MDMA, also known as Ecstacy or Molly, takes first step towards medical approval

For the past few years, MDMA, also known by its street name Ecstacy or “Molly,” has been shown promise for those seeking relief from anxiety, eating disorders, depression, panic attacks, phobias, PTSD, OCD, and substance abuse. While known as a party drug popular at raves, festivals, and clubs, MDMA has been paired with psychotherapy to help people experiencing various psychological conditions, emotional trauma, and terminally patients facing end-of-life scenarios.

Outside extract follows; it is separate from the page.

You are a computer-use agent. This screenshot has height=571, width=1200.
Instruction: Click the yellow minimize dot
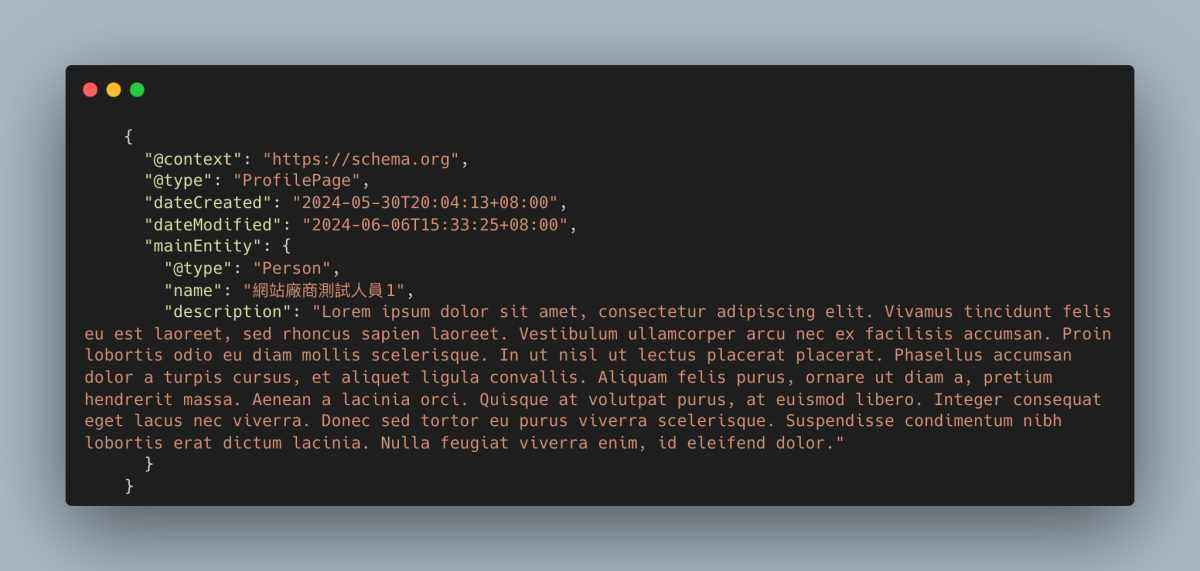pyautogui.click(x=113, y=90)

This is a long way from the 1980s when the U.S. Government and the DEA added the drug to the Schedule 1 list thereby prohibiting, not only its use but its research in the medical community. This blind knee-jerk reaction was a proverbial “throwing the baby out with the bathwater” that affected countless tens of thousands who would have benefited from the proper therapeutic use of MDMA.

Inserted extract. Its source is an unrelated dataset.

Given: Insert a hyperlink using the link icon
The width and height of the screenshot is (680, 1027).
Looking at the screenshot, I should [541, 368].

Fortunately, the past decades have seen restrictions loosen for the medical and the psychotherapy communities which allowed the research, study, and evaluation of the drug in a therapeutic environment.

In a recent Phase 3 trial conducted in Canada, Israel, and the U.S., that will soon be published in the journal, “Nature Medicine,” 90 people were given either a placebo and talk therapy, or given MDMA and talk therapy. The participants who had been diagnosed with long-term, severe PTSD were comprised of people who experienced childhood trauma, domestic violence, were combat veterans, or had witnessed a mass shooting. 90% of them had considered suicide, and many had a history of alcohol or substance abuse.

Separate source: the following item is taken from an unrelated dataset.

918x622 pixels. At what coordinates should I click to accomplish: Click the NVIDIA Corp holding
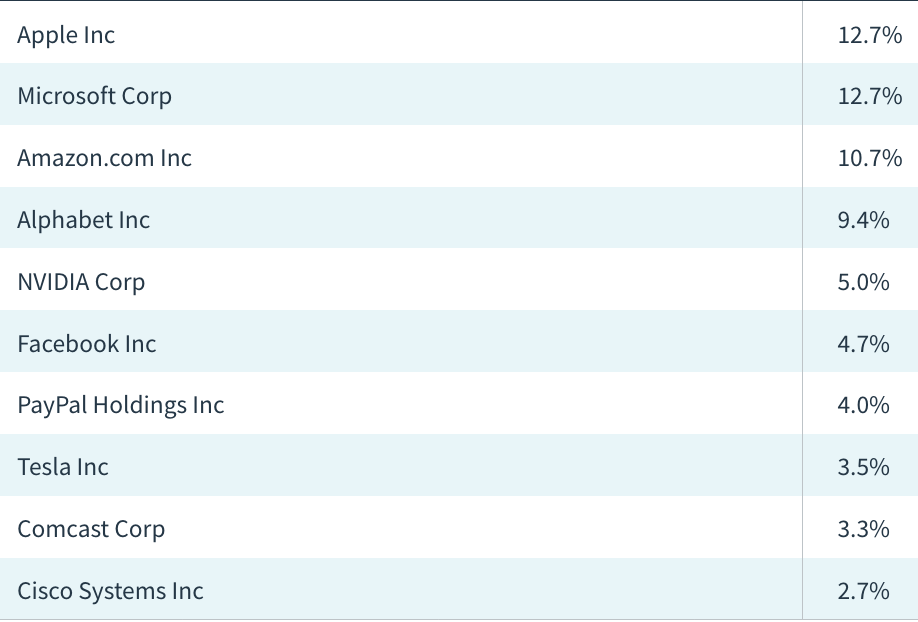coord(81,282)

After 2 months, 32% of those who took the placebo were no longer diagnosed with PTSD symptoms, compared to those who did receive the MDMA resulting in 67% of them losing their PTSD diagnosis. A second Phase 3 trial (which is currently underway) producing the same results would be required before the FDA will give its approval.

The current debate in the mental health community is whether MDMA is the cause of the healthy diagnoses or whether MDMA’s role was simply a supplement to the talk therapy and that without the talk therapy it’s less effective or not at all.

Invented in 1912 by Merck pharmacists as an appetite suppressing compound, 3,4-methylenedioxy-N-methylamphetamine, it was giving new life once it hit the streets in the 1970s where people started using it at dance parties, concerts, and raves, often as one ingredient in a cocktail of drugs. MDMA leads to the release of the “pleasure” hormones dopamine, norepinephrine, and serotonin which increase energy and feelings of trust, improve mood and empathy, libido, and suppress appetite. However, it also increases one’s blood pressure, aggression, and sensitivity to pain.

Possible side effects include blurred vision, chills, muscle cramps, nausea, sweating, and teeth clenching. A greater concern is whether the compound is addictive or not, with approximately 60% of people reporting withdrawal symptoms. You can review possible side effects and dangers here.

The “high” can last up to 6 hours depending on how much one takes and physical factors like one’s weight and resistance to the drug.